Могу честно признаться, широты моего сознания не хватает, чтобы охватить целиком такой образ, который предполагается понятием «науки о духе». Когда я его вижу, я непроизвольно сужаю его до психологии. Поэтому, когда я читаю о «фактах»: «между тем как для наук о духе они непосредственно выступают изнутри, как реальность и как некоторая живая связь», – я вижу это психологически, а потому вполне явственно. И я вижу, что это есть описание предмета нашей дисциплины: это сознание самого исследователя, внутри которого он находится и которому задает вопросы. По крайней мере, это так, если мы ограничимся пока лишь психологией.

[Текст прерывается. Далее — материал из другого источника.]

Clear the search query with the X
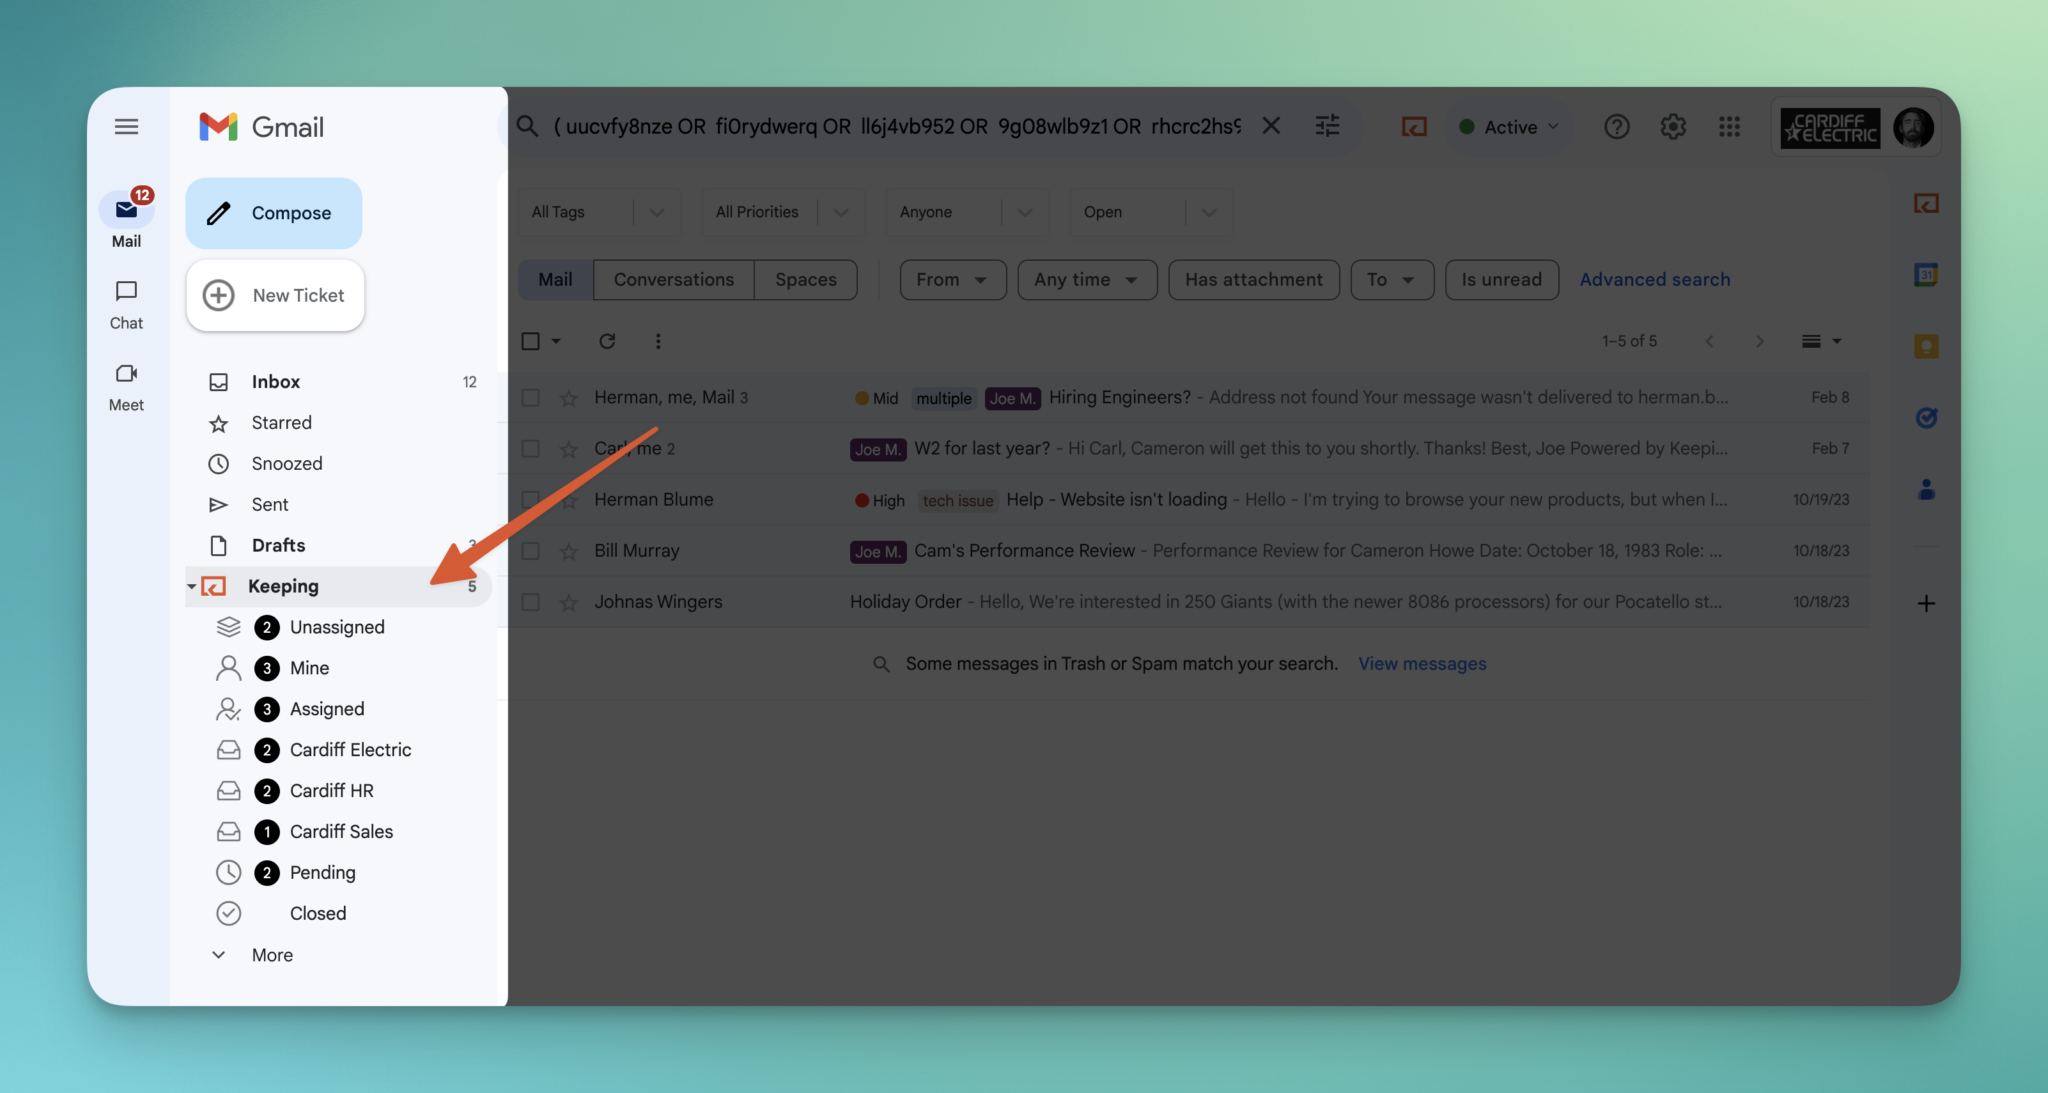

И тут мы снова вынуждены будем сменить точку зрения, если хотим сохранить эту науку. Как мы помним, приводя пример работы с текстом по Дильтею, Шпет говорит: «Из одного этого определения ясно, что основная наука есть наука объективная». Основная наука для Дильтея – это все та же его описательная и понимающая психология. Она должна давать основания для других наук. И вот человек чистой науки, великолепный науковед Шпет строит все дальнейшее исследование для того, чтобы доказать: психология Дильтея не может быть основной наукой, потому что она не соответствует требованиям объективности! Она не объективна!
Вот эту-то точку зрения на основную науку и придется поколебать. То, что происходит в нашем сознании – предельно субъективно, но при этом оно, как говорит Дильтей, «выступает изнутри, как реальность и как некоторая живая связь». И как бы мы ни старались создать науку о человеке без человека, исключить наблюдателя даже из самого неживого опыта над самой «неживой» природой нам не удастся, даже если это будут делать машины. Впрочем, можно исключить все человечество, но стоит ли тогда ломать копья?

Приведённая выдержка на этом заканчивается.